For iPads, the AirPort Express wireless router is perfect for connecting the iPad to the amplifier, saving you the trouble of physically connecting your music source to the amp; Bluetooth connections will also suffice. This way, you can bring your transactions and music management under one umbrella.

The Rise of Smart Speakers

A relatively new kind of speaker in the market is the smart speaker. These are wireless speakers with a built-in voice control capability. A user activates the speaker with a “wake word,” gives it a command, and the software in the speaker carries it out. The speakers are usually single-unit wireless speakers or soundbars working via a Bluetooth connection. The software is developed as an artificial intelligence by Apple, Google, Amazon, or Microsoft, with other technology brands like Samsung coming up with their own versions. Google Assistant powers the Google Home device; Amazon’s Alexa is the voice inside the Amazon Echo unit, and Apple’s iconic Siri is behind the HomePod speaker.

Smart speakers allow users to request anything from music to local or even international news, from weather to sports, from traffic conditions to flight information, from radio stations to trivia games.

Partnerships with other companies allow users to request cabs or order pizza, and installation into a smart home gives users the power to control their lights, air conditioning, garage doors, and home security system with literally the sound of their own voice.

Smart speakers are big business. A 2016 study found that 61 percent of users liked the hands-free feature of their home devices, allowing them to multitask while interacting with the smart speaker. In 2020, simply being mobile isn’t enough; as of July, 18 percent of American consumers had at least one smart speaker in their homes.
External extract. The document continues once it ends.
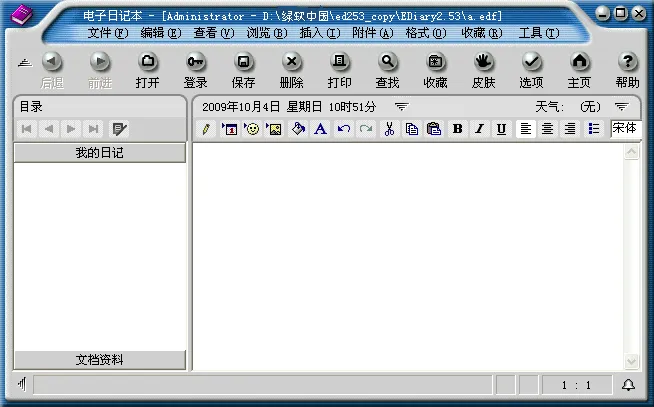Open the 宋体 font name combo box

coord(626,129)

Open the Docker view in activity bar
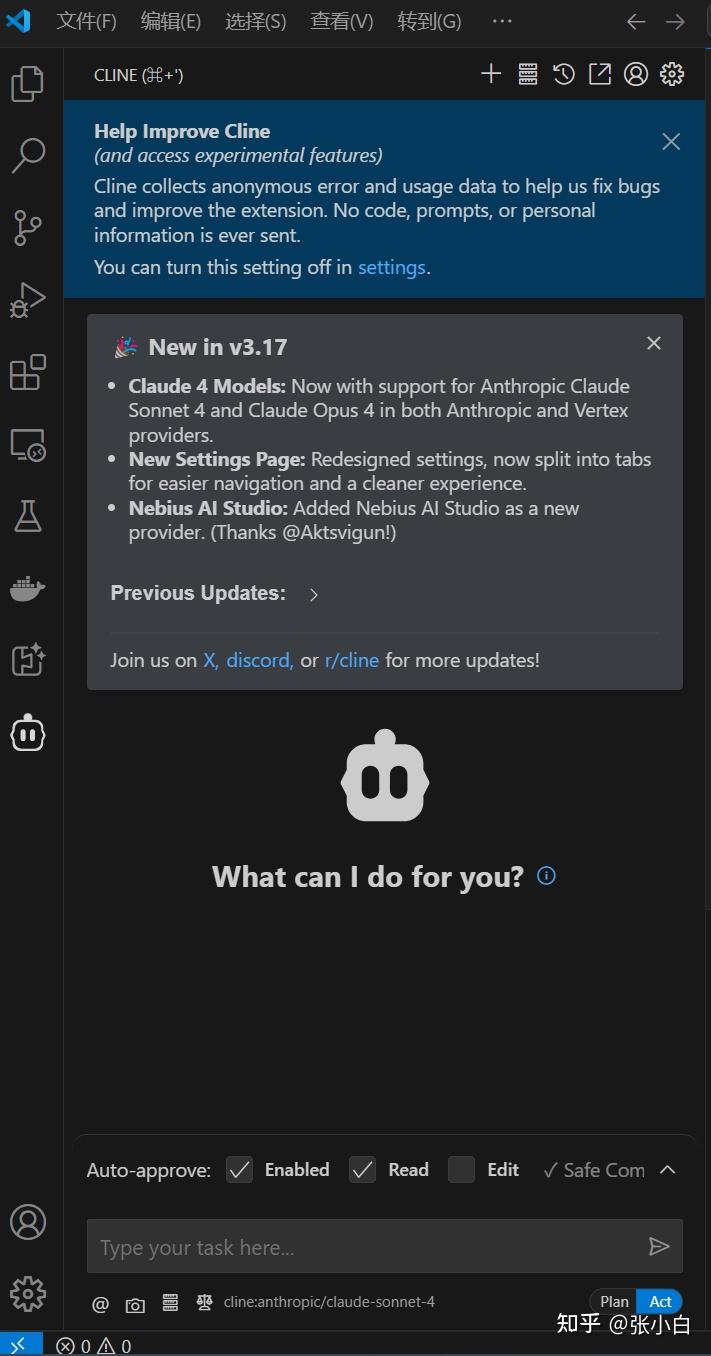pos(28,590)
Smart Speakers for Business

Smart speakers may have brought the digital age into our living rooms, but what does this have to do with business? The Lexington-Herald Leader writes that the strong push toward voice search and commands should be of interest to marketers and business owners. It is how we know what customers want, what they’re looking for, and what they like to do.
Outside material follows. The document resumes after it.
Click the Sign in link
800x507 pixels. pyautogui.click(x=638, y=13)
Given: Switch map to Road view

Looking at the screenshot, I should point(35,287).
Using a smart speaker in your business means anticipating what customers are looking for in terms of services and products. Amazon Books, the brick-and-mortar retail bookstore owned by Amazon, not only offers the Amazon Echo smart speaker for sale, it also displays them for customers to interact with, simply by saying “Alexa,” and then giving the device a command; suggestions are often included on cards next to the devices.

This intuitive form of interaction seems harmless, even fun, but it presents a vital point of connection between the customer and the business. This is how, for example, Amazon knows what people want (basic information about traffic and weather, adding items to shopping lists, or playing music), and tweaks its search engine optimization and software fixes to better deliver such results.

The interaction also gives Amazon an idea of who their customers are and how Amazon’s unique resources can best help them. While most businesses don’t have those resources, they can nonetheless use smart speakers to learn more about their customers and then provide the necessary services.

These are not just a few tech-savvy customers. Almost one in five adults, or 47.3 million people, have access to a smart speaker, with even children being included in that market. Missing out on a kind of communication and accessibility that almost 50 million people use at home could be lethal for a business.

Using smart speakers in a business helps more than the customers. TechRepublic writes that the Apple HomePod speaker is great for conference calls and improving employee productivity by allowing workers to perform hands-free multitasking while working with relevant, real-time information, such as stock reports, calendar updates, and even sending text messages through a shared office Apple account.

In this way, an amplifier, a set of speakers, an audio mixer, a smart speaker, and a computer to hold them all together can take your customer’s experience of your business to an unprecedented level of service and access.